Bitterly cold and falling just now. Winter has arrived. Or it has signaled it’s imminent arrival. Honestly I can’t tell anymore. It is easy to personify the whimsy of nature to a point. But when you get to the days of 40 degree temperature swings — as some parts of the state enjoyed today — you go beyond a singular personality. You have to accept the possibility that the weather personification you’ve been building might have a friend in there.
And that doesn’t even get to addressing those delightful outlier days where winter is officially here, but everything stays in the low 60s. Maybe your personification has an ADD consideration. The pharmaceutical companies are working wonders on this sort of thing these days, just ask them. Maybe they have a drug big enough for all outdoors.
I’m sure that day is coming. And that will be the day that Neo reveals Skynet was just a ruse to distract us from the Matrix. And you just thought you had identity issues before that.
So it was cold. Actually, it started warm. I put on a sweater this morning to walk into 72 degrees with a dewpoint of 68. Around here the meteorologists call that disconcerting. After driving through rain storms, one of them so angry that people were tempted to pull off the road, I made it to work in a chill drizzle. And things have been deteriorating, weather-wise, since then.
Photojournalism in class today. Our faculty member that teachers photojournalism offered to come in and give the lecture. It is always nice to see how others do it, especially those who’ve been doing this for quite some time. This particular professor now travels a lot professionally — some gig, eh? — and he brings back these majestic shots from all over the world. He shows a lot of his pictures, and then showed the great Eugene Smith.
It is enough to make you want to grab your camera, shake your fist at the rain and demand a low angled light so you can take tight closeups. People are the thing. I forget that a lot in my casual shutterbugging. You must always remember it if you’re working.
And also, reporting. Even Eugene Smith’s almost-groundbreaking work is lacking if you don’t have the information to go with. Pictures, words, light, pens, all of the above. Photographers are journalists too. I try to make this point a lot.
Two quick links, and then back to it: I cause trouble. The sports guy at al.com sends me these questions and I try to answer them in the most un-antagonistic way possible. Still I get almost 100 comments in 90 minutes.
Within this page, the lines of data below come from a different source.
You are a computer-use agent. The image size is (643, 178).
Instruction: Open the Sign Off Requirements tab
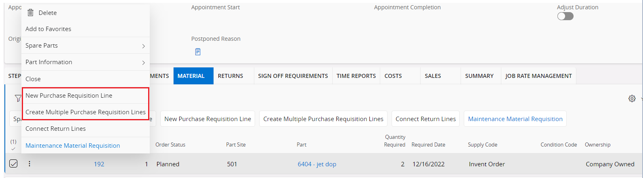pos(293,76)
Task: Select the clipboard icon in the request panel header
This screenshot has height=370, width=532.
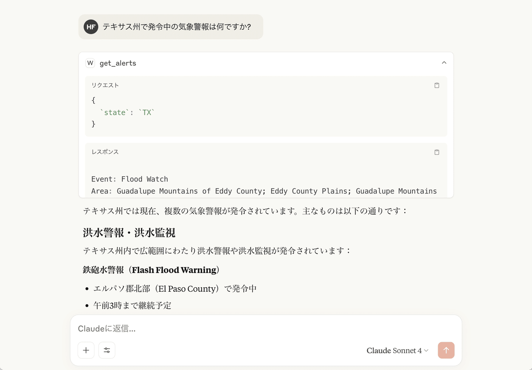Action: coord(437,85)
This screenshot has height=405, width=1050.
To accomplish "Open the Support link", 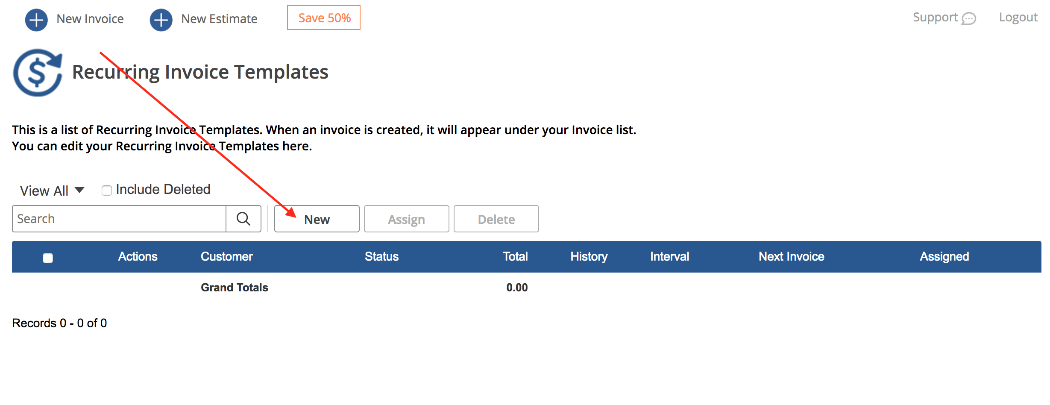I will (x=935, y=18).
Don’t read the comments. They’ll hurt your head.
So of course that’s about Auburn and Alabama football. For just a little more, read about this piece my friend Jeremy is putting together on Bo Jackson. Very interesting little letter, there. It might not be your time or your place or the pinnacle athlete of your generation, but put yourself in Jeremy’s shoes. You can interview the Mickey Mantle, Muhammad Ali or the Bo Jackson of your childhood. What a possibility.
Do read the comments on that one. They are very good.
Later: I don’t expect you to watch this, but I slogged through Under Heavy Fire tonight. Or, as IMDb calls it, Going Back. Sure, lots of films have working titles and international titles, this one just had two different names. I think it was trying to get into the witness protection program. Anyway, I half acknowledged it playing on Netflix and only link to it here because someone went to the trouble of getting the entire thing on YouTube.
I did not embed it, however, because it might be the worst Casper Van Dien movie that has ever starred Casper Van Dien. It is a shame, since it is Casper Van Dien, and his square jaw of truth here just demands respect. But nothing else does. Shame, because the primary story — OK, there is no secondary arc — could actually be an interesting tale. Every place, that might display conventional thought, or logic, or other key things like dialog, this movie is lacking. There is a lot of screaming, and a little acting.
Casper Van Dien is really hoping Starship Troopers 4 gets the green light about midway through this project. He pulls aside one of the other characters for a sidebar and you almost expect him to break the fourth wall and start talking about this movie.
This being a Vietnam-period piece it must be told in the tone of the self-loathing post-modern Americanism. So much so that this may have been geared for an international release. The guy that directed it was also behind three of the four Iron Eagle movies (Did you know there were four? I’ve seen the first two and was contemplating the final films as a joke, but now that I’ve put all of this together I just don’t have the stomach for it. This might be the worst military film to roll out in 25 years, and this guy didn’t direct Iron Eagle III. How bad must that film be?) and Superman IV. So there you go.
Just as a means of comparison: how did these movies fare on IMDb’s notoriously generous star rating system?
Iron Eagle 4.9 stars
Iron Eagle II 3.3 stars
Iron Eagle III 3.2 stars
Iron Eagle IV 2.9 stars
Superman IV 3.4 stars
Going Back 5.1 stars
So I won’t be watching the last two Iron Eagle movies tomorrow.
I will be shooting you one, though, as we make our way into December it is time for the first-of-the-month thematic video. December, hmmm. I hope I can think of something.